-- Excerpt follows --

Introduction The prevalence of exocrine insufficiency in patients with IBS type symptoms does not correlate with post mortem prevalence of chronic pancreatitis (CP) suggesting a failure of early diagnosis. Historical dissection post mortem studies estimate the incidence of chronic pancreatitis to be around 6–12%. “Digital autopsy” computerised tomography (CT) is a non-invasive alternative to conventional post mortem examination. We aimed to evaluate the prevalence of radiological changes of CP with this technique.

Methods Consecutive non-contrast post mortem CT scans were reviewed. Simple demographic information was collected (sex, age at death) as well as interval between death and scan. The presence of pancreatic calcification and/or atrophy was noted as radiological indicators of chronic pancreatitis. Main pancreatic duct anatomy was reviewed but smaller ductal changes were not assessed due to lack of intravenous contrast.

-- Excerpt concluded --
-- Raw data follows --

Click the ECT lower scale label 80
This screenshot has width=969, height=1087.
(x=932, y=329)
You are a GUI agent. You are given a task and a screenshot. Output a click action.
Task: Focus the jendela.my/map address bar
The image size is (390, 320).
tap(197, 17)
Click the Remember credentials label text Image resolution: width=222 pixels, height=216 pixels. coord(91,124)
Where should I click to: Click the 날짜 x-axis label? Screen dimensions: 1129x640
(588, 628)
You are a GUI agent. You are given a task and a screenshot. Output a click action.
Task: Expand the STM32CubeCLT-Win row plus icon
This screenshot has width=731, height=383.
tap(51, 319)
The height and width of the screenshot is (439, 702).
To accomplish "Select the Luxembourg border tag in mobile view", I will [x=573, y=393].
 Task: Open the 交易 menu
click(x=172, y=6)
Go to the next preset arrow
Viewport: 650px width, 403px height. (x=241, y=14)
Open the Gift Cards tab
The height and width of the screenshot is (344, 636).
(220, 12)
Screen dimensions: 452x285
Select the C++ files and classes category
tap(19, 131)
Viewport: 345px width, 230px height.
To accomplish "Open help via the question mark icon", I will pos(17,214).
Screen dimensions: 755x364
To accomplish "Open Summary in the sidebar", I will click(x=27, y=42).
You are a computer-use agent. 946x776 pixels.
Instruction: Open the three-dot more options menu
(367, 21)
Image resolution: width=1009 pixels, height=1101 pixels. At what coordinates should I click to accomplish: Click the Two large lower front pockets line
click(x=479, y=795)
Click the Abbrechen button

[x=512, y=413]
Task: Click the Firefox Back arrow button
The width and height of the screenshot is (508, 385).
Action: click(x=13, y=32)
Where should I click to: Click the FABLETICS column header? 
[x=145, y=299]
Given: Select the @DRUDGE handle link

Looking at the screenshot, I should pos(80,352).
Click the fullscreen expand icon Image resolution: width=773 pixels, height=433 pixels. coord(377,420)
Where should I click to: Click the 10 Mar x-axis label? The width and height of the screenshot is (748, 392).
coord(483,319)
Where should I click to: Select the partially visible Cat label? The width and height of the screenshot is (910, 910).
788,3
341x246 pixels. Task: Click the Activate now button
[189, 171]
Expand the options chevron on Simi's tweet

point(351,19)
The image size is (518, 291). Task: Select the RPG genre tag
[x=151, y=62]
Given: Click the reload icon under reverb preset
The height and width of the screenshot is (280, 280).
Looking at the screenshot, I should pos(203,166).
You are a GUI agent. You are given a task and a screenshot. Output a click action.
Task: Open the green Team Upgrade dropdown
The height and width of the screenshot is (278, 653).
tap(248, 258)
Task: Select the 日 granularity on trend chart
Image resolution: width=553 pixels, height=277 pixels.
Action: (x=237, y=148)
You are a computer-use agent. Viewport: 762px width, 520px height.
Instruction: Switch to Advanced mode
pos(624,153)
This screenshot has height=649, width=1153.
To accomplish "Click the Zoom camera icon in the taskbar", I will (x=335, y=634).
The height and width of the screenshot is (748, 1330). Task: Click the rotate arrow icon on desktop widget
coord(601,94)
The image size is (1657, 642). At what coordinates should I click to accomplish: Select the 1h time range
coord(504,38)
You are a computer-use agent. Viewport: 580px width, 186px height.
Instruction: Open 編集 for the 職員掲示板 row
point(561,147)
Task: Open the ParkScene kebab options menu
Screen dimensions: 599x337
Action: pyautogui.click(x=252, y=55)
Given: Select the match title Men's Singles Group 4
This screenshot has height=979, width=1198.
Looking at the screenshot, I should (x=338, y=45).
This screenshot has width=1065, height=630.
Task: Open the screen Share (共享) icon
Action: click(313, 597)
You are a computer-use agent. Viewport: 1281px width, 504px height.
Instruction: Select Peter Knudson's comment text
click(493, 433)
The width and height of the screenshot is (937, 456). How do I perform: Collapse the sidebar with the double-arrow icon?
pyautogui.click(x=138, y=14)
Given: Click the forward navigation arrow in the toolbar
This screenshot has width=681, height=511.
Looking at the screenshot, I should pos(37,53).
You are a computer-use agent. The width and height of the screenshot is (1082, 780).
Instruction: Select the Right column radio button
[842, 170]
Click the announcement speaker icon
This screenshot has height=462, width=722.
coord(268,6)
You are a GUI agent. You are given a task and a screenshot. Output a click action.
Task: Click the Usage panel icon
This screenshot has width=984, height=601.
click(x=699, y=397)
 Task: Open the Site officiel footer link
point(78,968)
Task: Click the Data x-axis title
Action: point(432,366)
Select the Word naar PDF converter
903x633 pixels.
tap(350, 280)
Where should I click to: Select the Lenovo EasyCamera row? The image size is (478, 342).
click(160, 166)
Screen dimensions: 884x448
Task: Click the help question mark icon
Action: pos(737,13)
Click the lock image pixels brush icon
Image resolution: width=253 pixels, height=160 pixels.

-- Raw data concluded --

> Activity list
• a. In the post mortem CT excerpt on chronic pancreatitis, what incidence of chronic pancreatitis do historical dissection post mortem studies estimate?
• b. Using the post mortem CT excerpt on chronic pancreatitis, explain why smaller pancreatic ductal changes were not assessed.
• c. Extend the excerpt on post mortem CT and chronic pancreatitis, starting after its last sentence.

> Answers
• a. Around 6–12%.

• b. The post mortem CT scans were done without contrast. Without intravenous contrast, smaller ductal changes could not be assessed, so only main pancreatic duct anatomy was reviewed.

• c.
Results 124 scans were included for assessment (mean age 67.6 years, SD 18.6, 63.8% male). 9 scans were excluded due to inadequate pancreatic views (6 due to decomposition, 3 due to intra-abdominal fluid, lymphadenopathy or artefact). Scans were performed 0–14 days post mortem (median 2 days). 36/115 (32.1%) of those scanned had features of chronic pancreatitis. 20/115 (17.9%) had calcification, 26 (23.2%) had atrophy and 2 (1.8%) main pancreatic duct dilatation. There is a significant difference between average ages of those with (78 years) and without (62 years) radiological evidence of chronic pancreatitis (p < 0.0001)

Conclusion This is the first study to report the prevalence of chronic pancreatitis using post mortem CT. The prevalence seems to be higher when compared to conventional autopsy reporting. This could suggest an under diagnosis of early CP in clinical practice.